#### What you are asked to do:
Would you please write out each entry precisely as given?

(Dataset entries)
_ _ _
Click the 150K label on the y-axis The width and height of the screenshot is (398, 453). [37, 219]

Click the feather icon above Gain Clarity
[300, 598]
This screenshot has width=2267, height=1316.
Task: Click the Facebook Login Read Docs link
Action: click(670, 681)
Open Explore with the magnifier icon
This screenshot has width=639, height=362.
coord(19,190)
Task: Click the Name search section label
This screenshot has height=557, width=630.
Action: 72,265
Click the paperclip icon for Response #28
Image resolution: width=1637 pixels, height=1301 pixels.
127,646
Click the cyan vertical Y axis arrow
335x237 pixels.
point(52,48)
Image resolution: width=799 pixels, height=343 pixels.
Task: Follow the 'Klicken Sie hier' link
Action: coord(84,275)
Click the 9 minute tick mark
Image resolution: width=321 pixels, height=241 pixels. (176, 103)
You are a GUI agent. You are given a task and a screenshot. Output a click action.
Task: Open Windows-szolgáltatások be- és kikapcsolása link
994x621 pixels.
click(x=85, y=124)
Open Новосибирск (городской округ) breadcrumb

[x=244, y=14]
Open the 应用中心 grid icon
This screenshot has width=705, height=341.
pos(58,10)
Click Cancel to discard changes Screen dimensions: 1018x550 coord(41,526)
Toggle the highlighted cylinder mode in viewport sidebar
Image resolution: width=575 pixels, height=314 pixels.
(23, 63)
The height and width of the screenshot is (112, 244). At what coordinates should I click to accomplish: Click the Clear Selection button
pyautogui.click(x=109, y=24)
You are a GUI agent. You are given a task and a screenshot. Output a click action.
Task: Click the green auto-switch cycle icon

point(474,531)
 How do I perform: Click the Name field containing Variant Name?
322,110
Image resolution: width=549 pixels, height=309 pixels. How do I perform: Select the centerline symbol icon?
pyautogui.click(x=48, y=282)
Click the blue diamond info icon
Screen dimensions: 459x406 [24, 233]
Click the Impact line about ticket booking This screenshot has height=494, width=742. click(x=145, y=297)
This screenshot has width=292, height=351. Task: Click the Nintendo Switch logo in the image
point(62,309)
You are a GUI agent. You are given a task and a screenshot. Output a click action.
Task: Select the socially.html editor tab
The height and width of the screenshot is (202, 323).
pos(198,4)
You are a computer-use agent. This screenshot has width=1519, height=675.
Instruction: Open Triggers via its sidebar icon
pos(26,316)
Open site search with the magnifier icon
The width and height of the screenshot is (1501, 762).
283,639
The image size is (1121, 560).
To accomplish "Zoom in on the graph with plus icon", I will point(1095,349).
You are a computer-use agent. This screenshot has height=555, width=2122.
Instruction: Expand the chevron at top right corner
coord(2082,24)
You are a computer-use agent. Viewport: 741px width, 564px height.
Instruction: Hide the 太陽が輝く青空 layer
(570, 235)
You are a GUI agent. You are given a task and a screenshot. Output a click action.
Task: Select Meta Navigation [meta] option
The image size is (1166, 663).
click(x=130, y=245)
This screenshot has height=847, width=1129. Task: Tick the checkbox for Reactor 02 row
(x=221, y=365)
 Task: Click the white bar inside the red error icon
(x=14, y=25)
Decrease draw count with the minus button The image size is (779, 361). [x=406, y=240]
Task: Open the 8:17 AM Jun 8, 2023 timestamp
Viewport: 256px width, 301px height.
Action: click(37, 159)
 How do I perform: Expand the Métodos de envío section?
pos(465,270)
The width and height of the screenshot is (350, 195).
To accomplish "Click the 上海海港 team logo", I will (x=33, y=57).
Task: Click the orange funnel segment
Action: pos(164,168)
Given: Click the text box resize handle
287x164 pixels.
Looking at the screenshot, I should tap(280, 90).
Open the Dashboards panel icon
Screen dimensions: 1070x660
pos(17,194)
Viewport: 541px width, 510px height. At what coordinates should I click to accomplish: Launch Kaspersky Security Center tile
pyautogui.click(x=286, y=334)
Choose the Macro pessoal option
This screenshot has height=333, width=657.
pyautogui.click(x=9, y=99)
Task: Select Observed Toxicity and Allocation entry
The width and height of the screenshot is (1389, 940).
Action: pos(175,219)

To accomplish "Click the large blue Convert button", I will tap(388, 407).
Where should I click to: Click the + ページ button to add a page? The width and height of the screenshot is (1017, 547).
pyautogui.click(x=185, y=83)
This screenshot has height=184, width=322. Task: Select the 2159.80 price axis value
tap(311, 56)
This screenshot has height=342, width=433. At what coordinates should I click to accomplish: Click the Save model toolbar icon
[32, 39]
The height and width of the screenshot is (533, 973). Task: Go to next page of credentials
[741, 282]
_ _ _
#### Written answer:
Click the 150K label on the y-axis The width and height of the screenshot is (398, 453). [37, 219]

Click the feather icon above Gain Clarity
[300, 598]
This screenshot has width=2267, height=1316.
Task: Click the Facebook Login Read Docs link
Action: click(670, 681)
Open Explore with the magnifier icon
This screenshot has width=639, height=362.
coord(19,190)
Task: Click the Name search section label
This screenshot has height=557, width=630.
Action: 72,265
Click the paperclip icon for Response #28
Image resolution: width=1637 pixels, height=1301 pixels.
127,646
Click the cyan vertical Y axis arrow
335x237 pixels.
point(52,48)
Image resolution: width=799 pixels, height=343 pixels.
Task: Follow the 'Klicken Sie hier' link
Action: coord(84,275)
Click the 9 minute tick mark
Image resolution: width=321 pixels, height=241 pixels. (176, 103)
You are a GUI agent. You are given a task and a screenshot. Output a click action.
Task: Open Windows-szolgáltatások be- és kikapcsolása link
994x621 pixels.
click(x=85, y=124)
Open Новосибирск (городской округ) breadcrumb

[x=244, y=14]
Open the 应用中心 grid icon
This screenshot has width=705, height=341.
pos(58,10)
Click Cancel to discard changes Screen dimensions: 1018x550 coord(41,526)
Toggle the highlighted cylinder mode in viewport sidebar
Image resolution: width=575 pixels, height=314 pixels.
(23, 63)
The height and width of the screenshot is (112, 244). At what coordinates should I click to accomplish: Click the Clear Selection button
pyautogui.click(x=109, y=24)
You are a GUI agent. You are given a task and a screenshot. Output a click action.
Task: Click the green auto-switch cycle icon

point(474,531)
 How do I perform: Click the Name field containing Variant Name?
322,110
Image resolution: width=549 pixels, height=309 pixels. How do I perform: Select the centerline symbol icon?
pyautogui.click(x=48, y=282)
Click the blue diamond info icon
Screen dimensions: 459x406 [24, 233]
Click the Impact line about ticket booking This screenshot has height=494, width=742. click(x=145, y=297)
This screenshot has width=292, height=351. Task: Click the Nintendo Switch logo in the image
point(62,309)
You are a GUI agent. You are given a task and a screenshot. Output a click action.
Task: Select the socially.html editor tab
The height and width of the screenshot is (202, 323).
pos(198,4)
You are a computer-use agent. This screenshot has width=1519, height=675.
Instruction: Open Triggers via its sidebar icon
pos(26,316)
Open site search with the magnifier icon
The width and height of the screenshot is (1501, 762).
283,639
The image size is (1121, 560).
To accomplish "Zoom in on the graph with plus icon", I will point(1095,349).
You are a computer-use agent. This screenshot has height=555, width=2122.
Instruction: Expand the chevron at top right corner
coord(2082,24)
You are a computer-use agent. Viewport: 741px width, 564px height.
Instruction: Hide the 太陽が輝く青空 layer
(570, 235)
You are a GUI agent. You are given a task and a screenshot. Output a click action.
Task: Select Meta Navigation [meta] option
The image size is (1166, 663).
click(x=130, y=245)
This screenshot has height=847, width=1129. Task: Tick the checkbox for Reactor 02 row
(x=221, y=365)
 Task: Click the white bar inside the red error icon
(x=14, y=25)
Decrease draw count with the minus button The image size is (779, 361). [x=406, y=240]
Task: Open the 8:17 AM Jun 8, 2023 timestamp
Viewport: 256px width, 301px height.
Action: click(37, 159)
 How do I perform: Expand the Métodos de envío section?
pos(465,270)
The width and height of the screenshot is (350, 195).
To accomplish "Click the 上海海港 team logo", I will (x=33, y=57).
Task: Click the orange funnel segment
Action: pos(164,168)
Given: Click the text box resize handle
287x164 pixels.
Looking at the screenshot, I should tap(280, 90).
Open the Dashboards panel icon
Screen dimensions: 1070x660
pos(17,194)
Viewport: 541px width, 510px height. At what coordinates should I click to accomplish: Launch Kaspersky Security Center tile
pyautogui.click(x=286, y=334)
Choose the Macro pessoal option
This screenshot has height=333, width=657.
pyautogui.click(x=9, y=99)
Task: Select Observed Toxicity and Allocation entry
The width and height of the screenshot is (1389, 940).
Action: pos(175,219)

To accomplish "Click the large blue Convert button", I will tap(388, 407).
Where should I click to: Click the + ページ button to add a page? The width and height of the screenshot is (1017, 547).
pyautogui.click(x=185, y=83)
This screenshot has height=184, width=322. Task: Select the 2159.80 price axis value
tap(311, 56)
This screenshot has height=342, width=433. At what coordinates should I click to accomplish: Click the Save model toolbar icon
[32, 39]
The height and width of the screenshot is (533, 973). Task: Go to next page of credentials
[741, 282]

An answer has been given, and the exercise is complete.